→ **What this task involves**: Find each line in the material that contains the word "header" (case counts) and copy those lines.

── Materials provided ──

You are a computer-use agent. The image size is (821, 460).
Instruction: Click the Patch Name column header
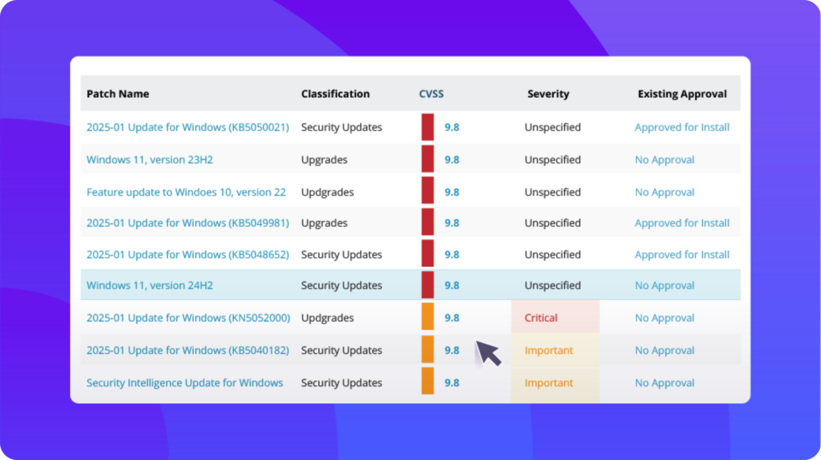pyautogui.click(x=118, y=94)
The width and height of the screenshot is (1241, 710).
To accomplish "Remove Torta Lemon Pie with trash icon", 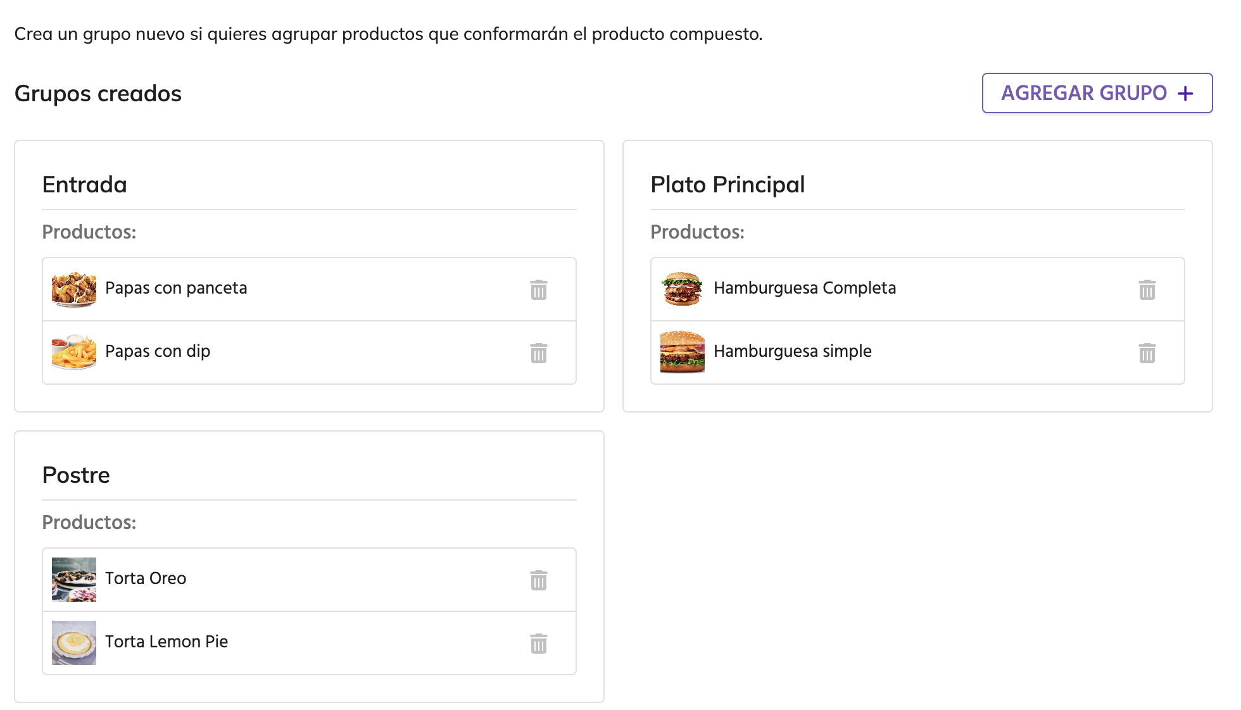I will tap(539, 644).
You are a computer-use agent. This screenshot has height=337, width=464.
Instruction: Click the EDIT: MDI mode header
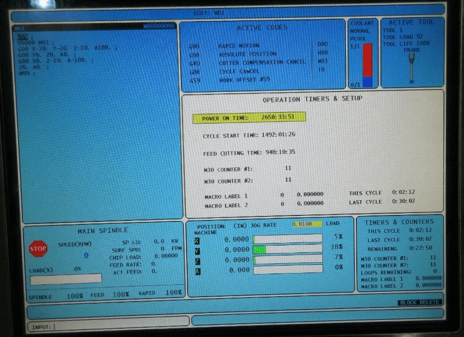[209, 13]
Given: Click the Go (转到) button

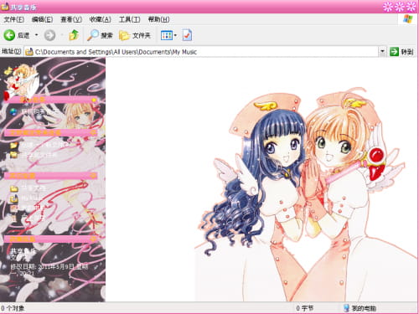Looking at the screenshot, I should [401, 52].
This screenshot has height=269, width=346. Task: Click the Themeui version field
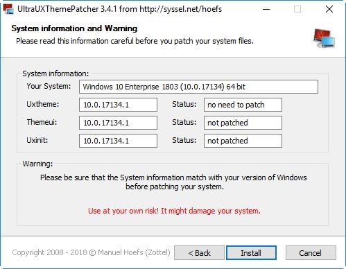[118, 123]
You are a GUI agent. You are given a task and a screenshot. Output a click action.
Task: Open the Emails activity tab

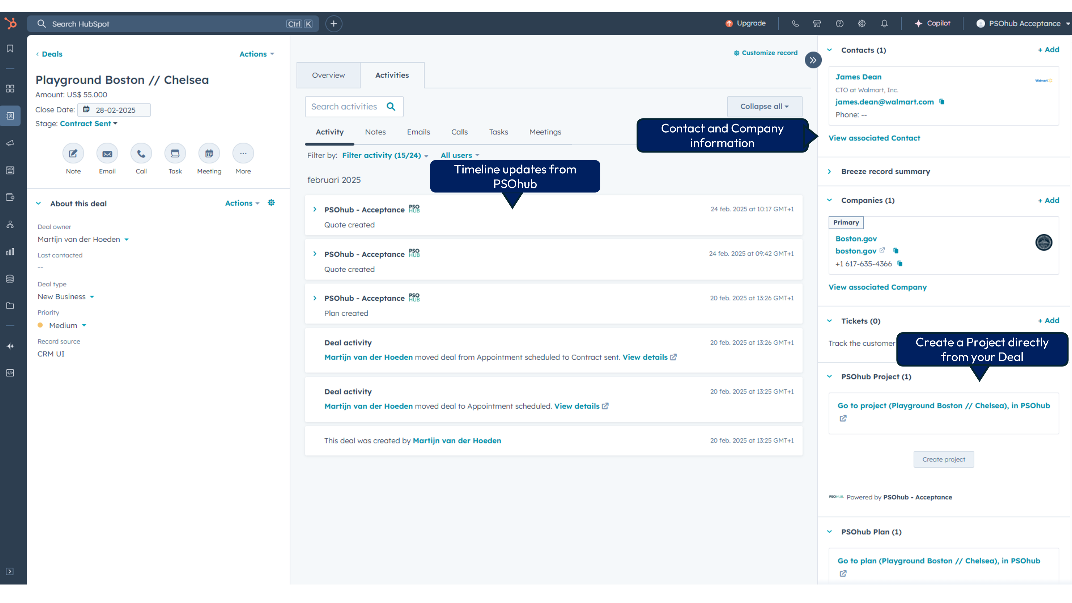[418, 132]
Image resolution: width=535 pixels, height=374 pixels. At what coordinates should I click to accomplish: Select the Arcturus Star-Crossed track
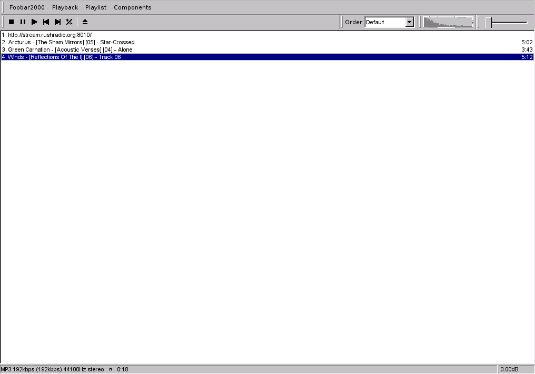68,42
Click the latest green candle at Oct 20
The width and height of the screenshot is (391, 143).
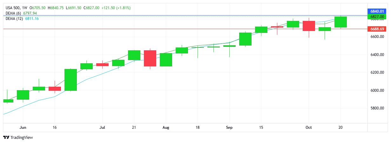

───

→ **Correct result**:
Instruction: Click the Patch Name column header
Instruction: Click the EDIT: MDI mode header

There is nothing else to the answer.